Hacker News new | ask | show | jobs
by LunaSea 960 days ago
Are you not getting OutOfMemory erros?

We are in the same scenario (querying lots of Parquet files in S3) and we noticed that DuckDB quickly crashes with OOMs in environments with a few gigs of RAM.

Setting the memory limit setting or the disk swap file has not worked.

3 comments

Not since 0.9.0. There’s been a lot of work on out of core stuff especially with big joins. It’s in the release notes. Also if you set a temp folder it will spill to disk (not set by default).

I used to have to chunk my data to avoid OOMs but I haven’t had to do that.

That said there are a few more out of core strategies on the roadmap that have not yet been implemented. If you still get OOMs, chunking your data will help.

Also consider that few gigs of RAM might not be large enough for your workload.

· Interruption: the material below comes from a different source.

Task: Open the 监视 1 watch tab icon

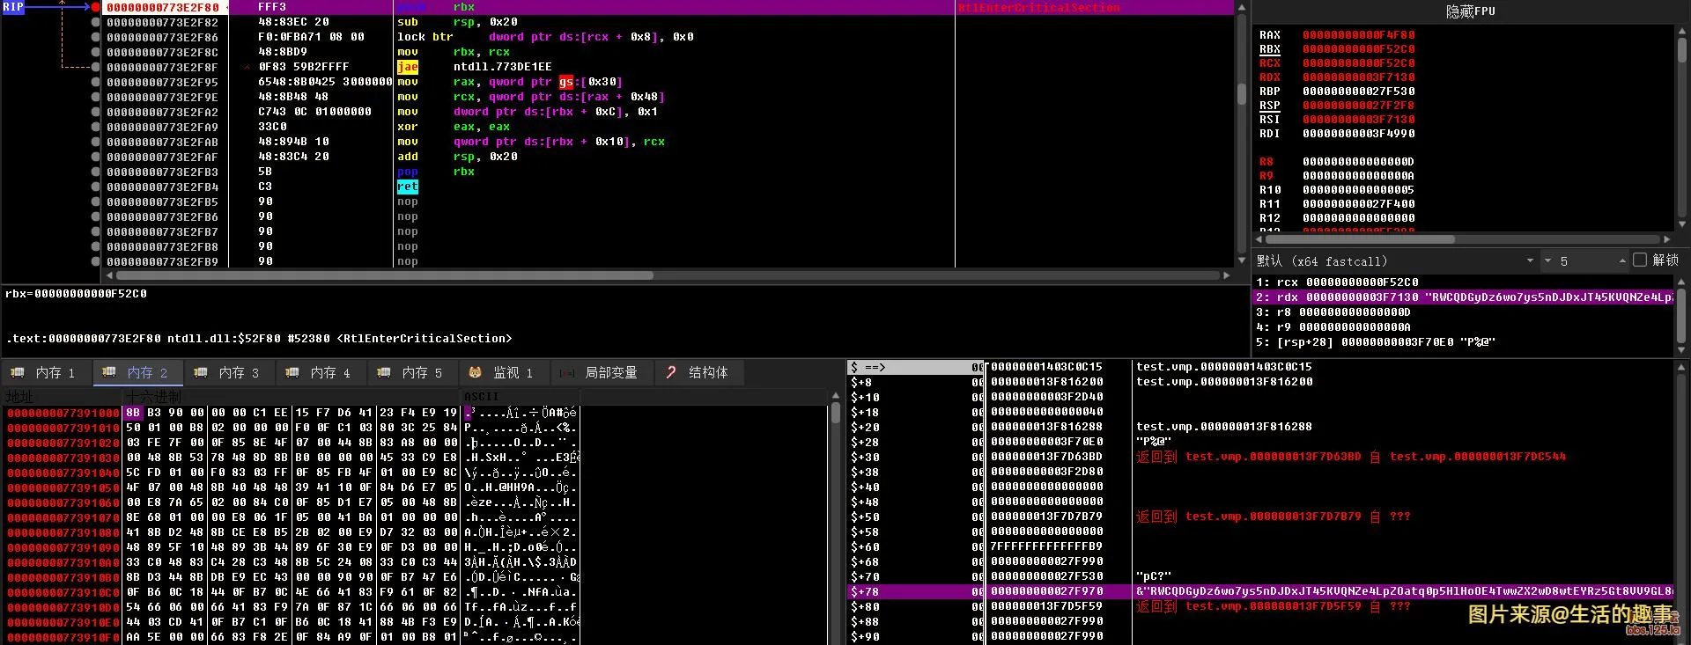Action: point(475,373)
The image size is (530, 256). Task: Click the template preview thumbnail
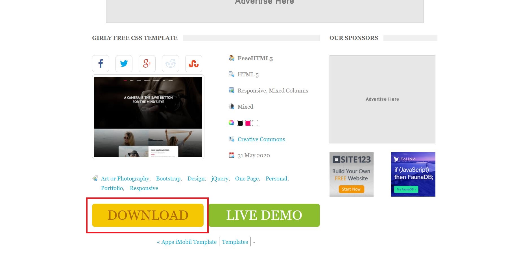point(148,117)
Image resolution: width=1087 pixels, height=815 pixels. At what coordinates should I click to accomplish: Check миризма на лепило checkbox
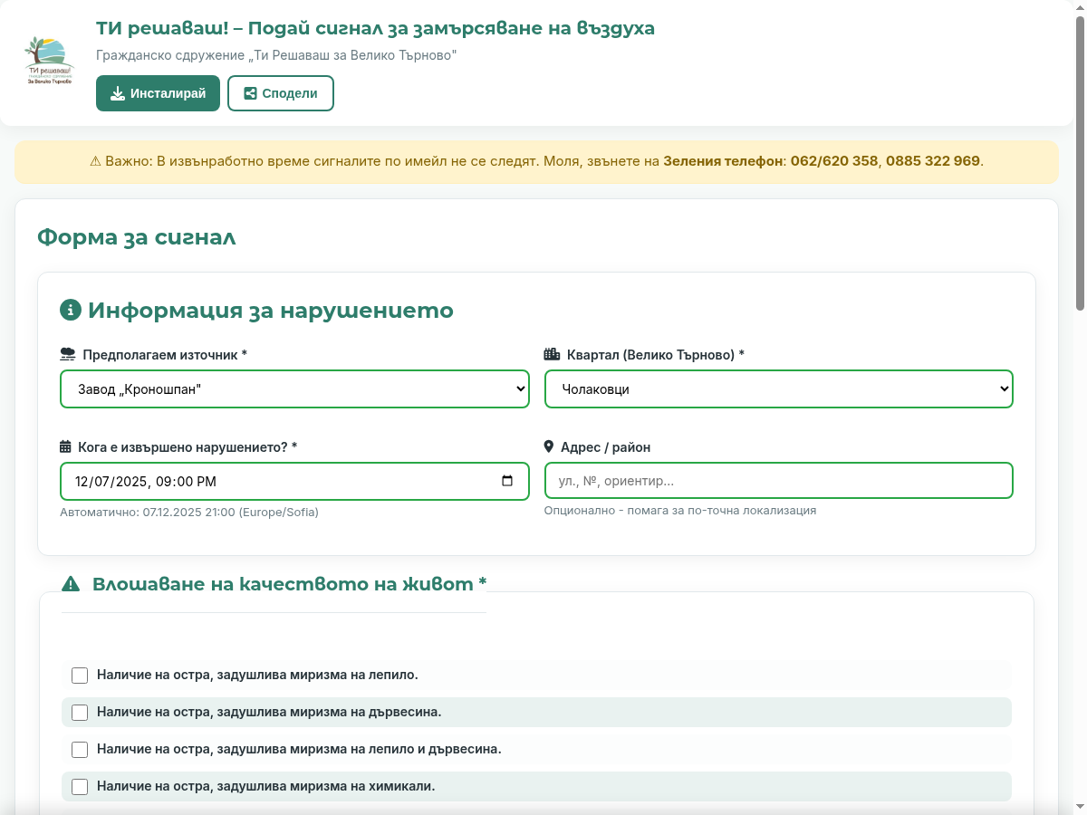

Out of core strategies can only do so much.

https://duckdb.org/2023/09/26/announcing-duckdb-090.html

> If you still get OOMs, chunking your data will help.

what does chunking data mean here?..

Breaking it up. Instead of running a query for the entire year, run it month by month and stitch the final results back together.

Or if you have a unique string ID, calculate an integer hash using hash(ID) % 50 to get 50 chunks which you can process separately without OOMing.

A basic assumption is that all the chunks are independent of each other. Chunking is essentially temporary partitioning to fit your processing limitations.

I had the same idea in my mind, but I am struggle to understand efficient implementation.

Say, I have large table A, which I want to group by. I can chunk it into small tables, for example:

for i in range(64): execute('create table_%i as select * from A where hash(id) % 64 = %i')

but this would mean scanning source table 64 times which is likely not efficient, I am wondering if duckdb has some functionality which can do more efficient chunking?

It's not doing a full table scan of the entire source table 64 times -- it's only scanning the id column (DuckDB + Parquet is a columnar store) and retrieving the corresponding rows from other columns. It's pretty fast.
DuckDB 0.9 has fixed most of OOM scenarios by both using far less RAM and by spilling to disk better.

(Head of Produck at MotherDuck and a huge fan of DuckDB)

I encountered the same issue. Polars' memory usage was much lower for the datasets I tried.
Problems I encountered with polar was that the immutability meant that copies of the dataframe were generated and not cleaned up fast enough.